Safety also could be compromised. Sen. Roger Wicker, Mississippi Republican, who is attempting to ban collective-bargaining rights with a legislative amendment, says, “It’s no different from FBI agents or Secret Service agents. [TSA agents are] protected in other ways, but the union contracts and the demands of collective bargaining are cumbersome and less flexible than what we need in national security situations.”

TSA Administrator John Pistole asserts that there will be no collective bargaining on security-related issues – for an agency whose middle name is “Security.” In fact, airline security is TSA’s entire mission.

Rep. John L. Mica, Florida Republican, one of the authors of the legislation that created the TSA and now chairman of the House Transportation and Infrastructure Committee, recently proposed ending the agency’s monopoly on airport screening processes nationwide.

“When the TSA was established, it was never envisioned that it would become a huge, unwieldy bureaucracy which was soon to grow to 67,000 employees,” Mr. Mica wrote in a letter last year to the heads of more than 150 airports nationwide. “As TSA has grown larger, more impersonal, and administratively top-heavy, I believe it is important that airports across the country consider utilizing the opt-out provision provided by law.”

This makes it especially unfortunate that the TSA is trying its hardest to render the opt-out provision moot – even as it remains on the books. On Jan. 24, the agency announced that it “is still accepting applications [for opt-outs], but unless a clear and substantial advantage to do so emerges in the future, the requests will not be approved.”

Mr. Pistole recently said he doesn’t believe such an advantage exists, a belief that conflicts with the findings of official studies – which the TSA tried to suppress – that compared TSA operations unfavorably with those of private operators.
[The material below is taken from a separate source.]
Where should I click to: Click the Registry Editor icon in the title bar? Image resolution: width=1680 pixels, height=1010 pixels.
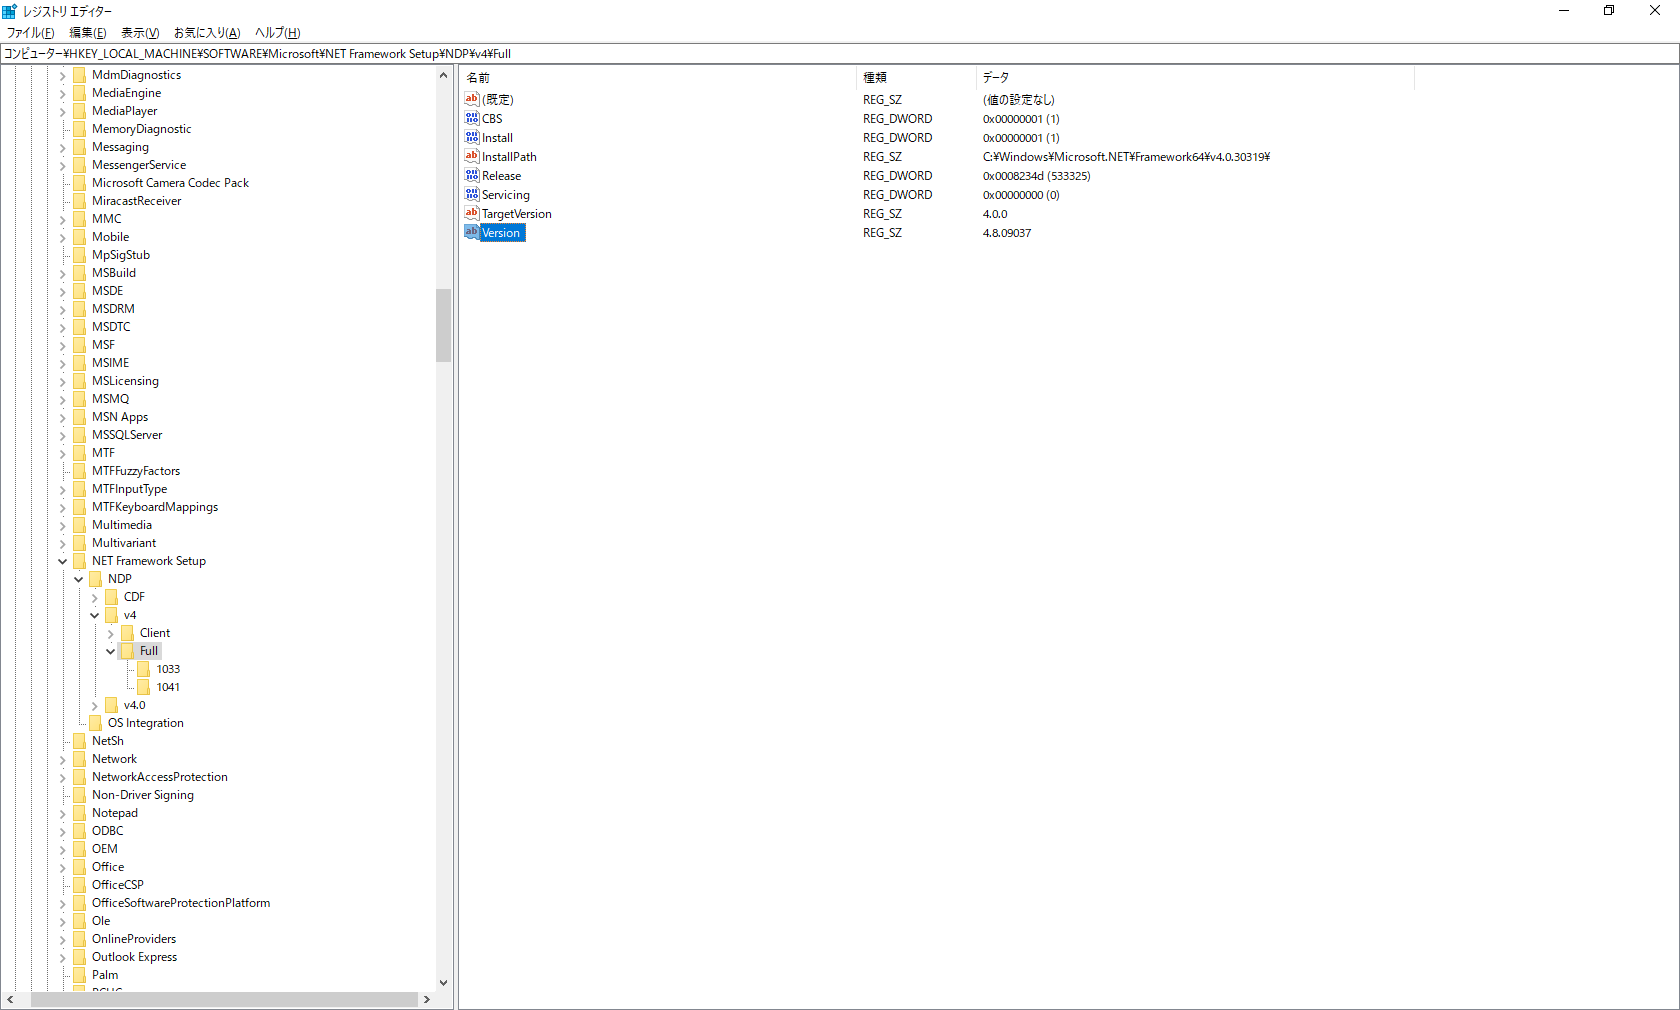click(9, 11)
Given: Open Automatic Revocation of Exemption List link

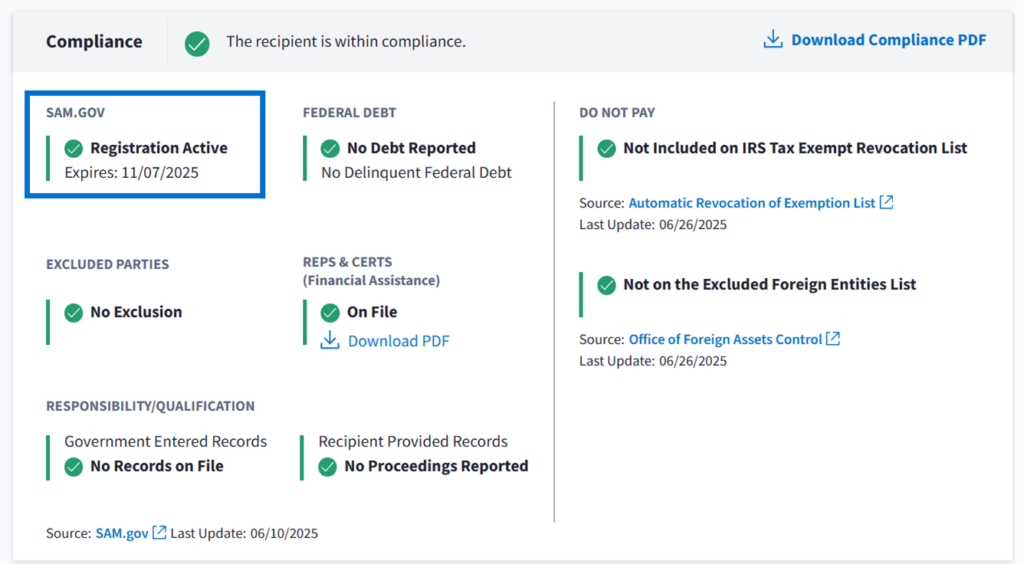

Rep. Mica disagrees with Mr. Pistole’s assessment. “Past studies have indicated that private screening operations’ performance is equal to, or ‘statistically significantly better than’ the all-federal operations,” he says. “Furthermore, almost all of the positive innovations that have been adopted by the TSA in the screening process have emanated from private screening operations.”

Just last month, the TSA denied Springfield-Branson National Airport in Missouri the option to use private contractors. Airport spokesman Kent Boyd said he is confident, however, that a private company would be able to improve the customer service offered at the airport. “While a private company is still under the supervision of TSA, the screeners are employees of a private company,” Mr. Boyd said. “If there’s a problem, the airport can go directly to the company to seek a resolution,” a process that “tends not to happen with the TSA.”

Private screeners are harder to unionize than government employees – who today make up a majority of all union members, and for the Obama administration and its organized-labor supporters, that is important. As private-sector union membership continues to decline, government unions’ share of organized labor membership is likely to become more lopsided and, therefore, more directly invested in the growth of government. That is bad news for taxpayers.

Airports like Springfield have no recourse concerning their lack of options or improvements. The same, unfortunately, is true for travelers. When it comes to the TSA, it’s the union way or the highway – quite literally.